Record excerpts:

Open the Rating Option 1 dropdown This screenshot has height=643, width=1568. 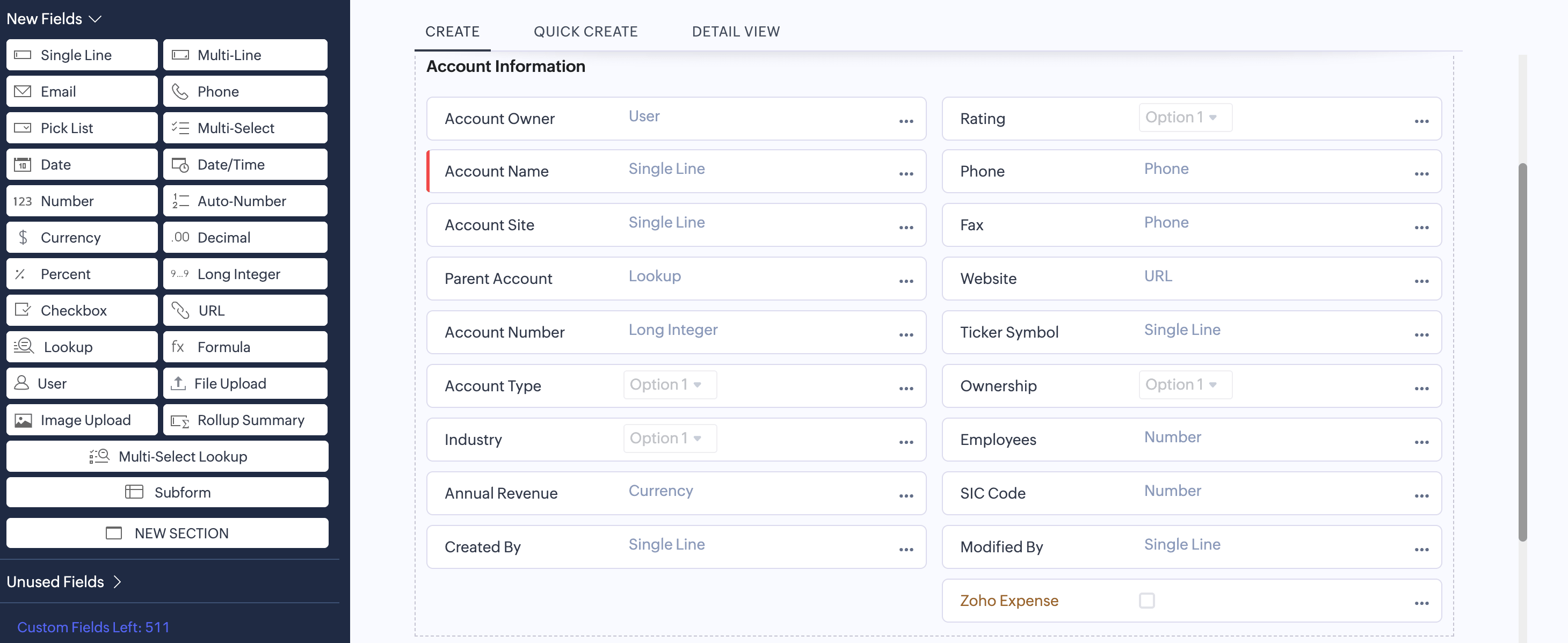click(1184, 117)
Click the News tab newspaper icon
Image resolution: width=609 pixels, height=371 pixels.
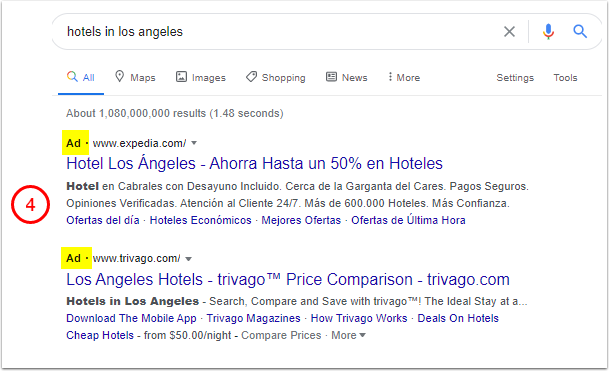[x=331, y=77]
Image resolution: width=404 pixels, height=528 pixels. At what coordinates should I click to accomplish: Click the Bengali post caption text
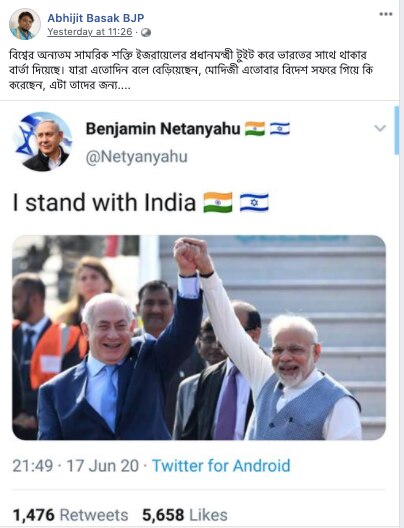[191, 70]
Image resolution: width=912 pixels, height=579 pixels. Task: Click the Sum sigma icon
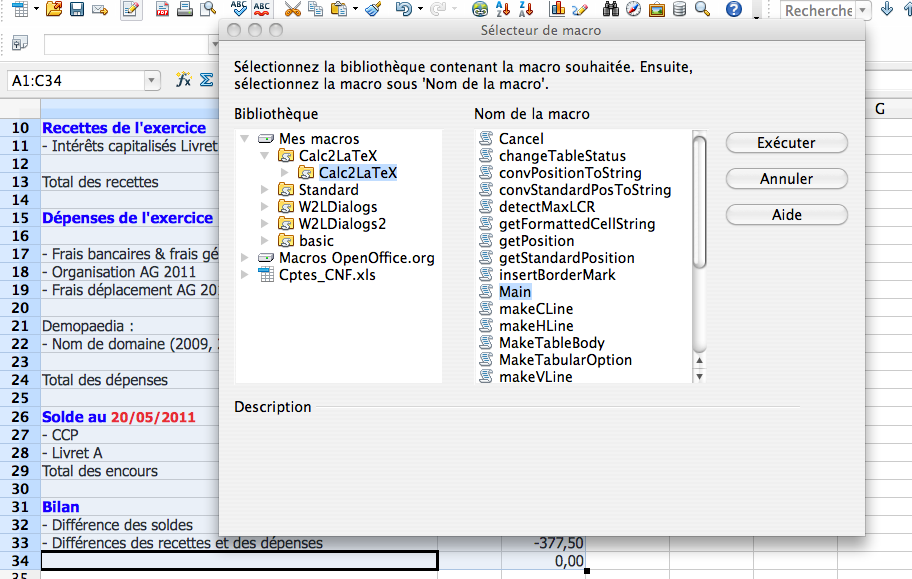click(206, 80)
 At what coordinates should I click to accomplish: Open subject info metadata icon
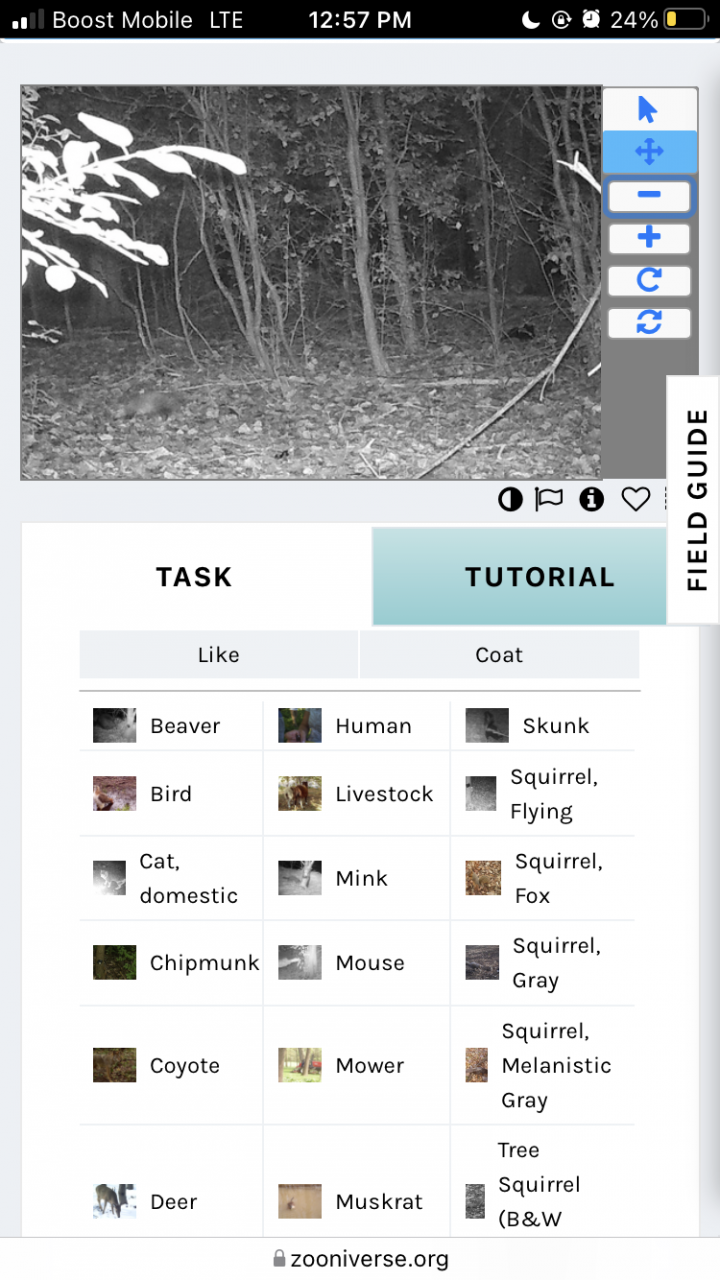592,499
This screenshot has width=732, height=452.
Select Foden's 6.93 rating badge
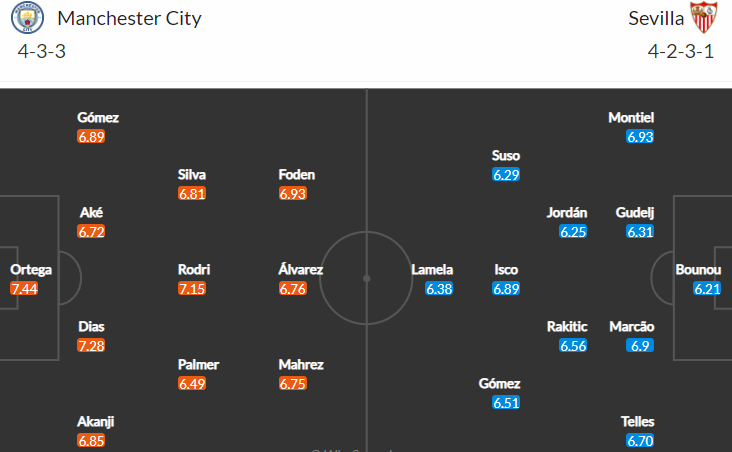[x=293, y=193]
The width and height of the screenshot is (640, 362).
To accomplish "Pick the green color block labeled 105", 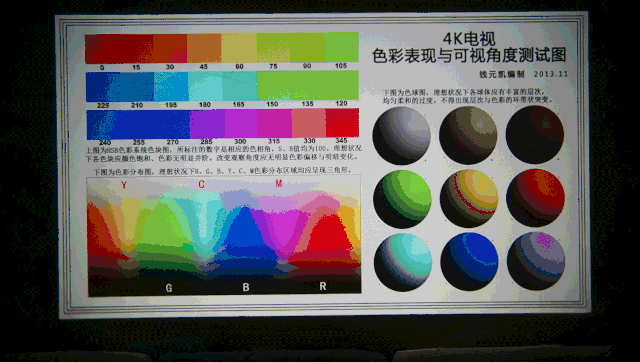I will point(342,47).
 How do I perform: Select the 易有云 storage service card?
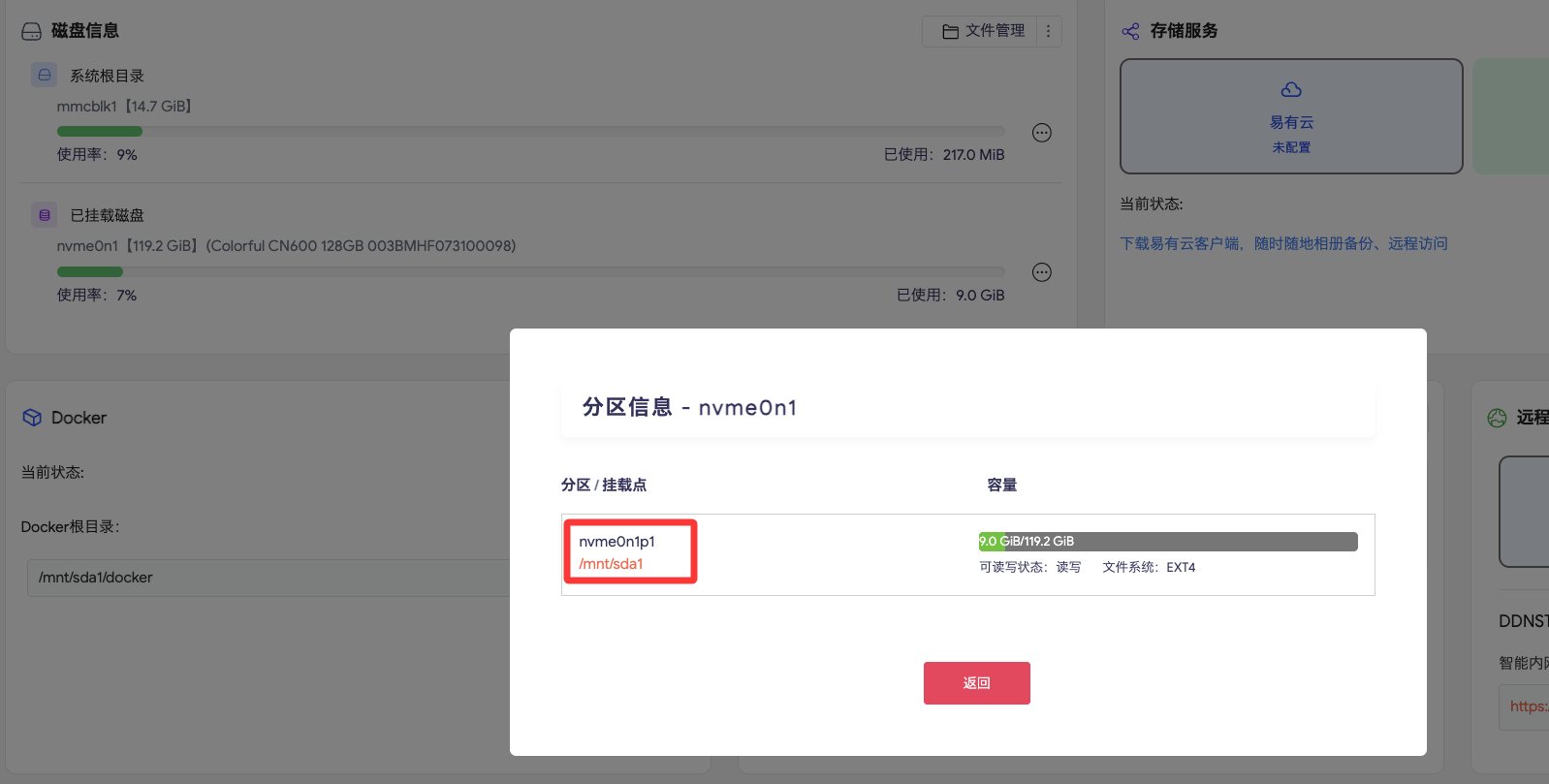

What the task asks: Pick out every line of the records that contains the word "should".

Final result:
Image resolution: width=404 pixels, height=528 pixels. At what coordinates should I click to accomplish: Click the Bengali post caption text
 At what coordinates should I click to accomplish: Open subject info metadata icon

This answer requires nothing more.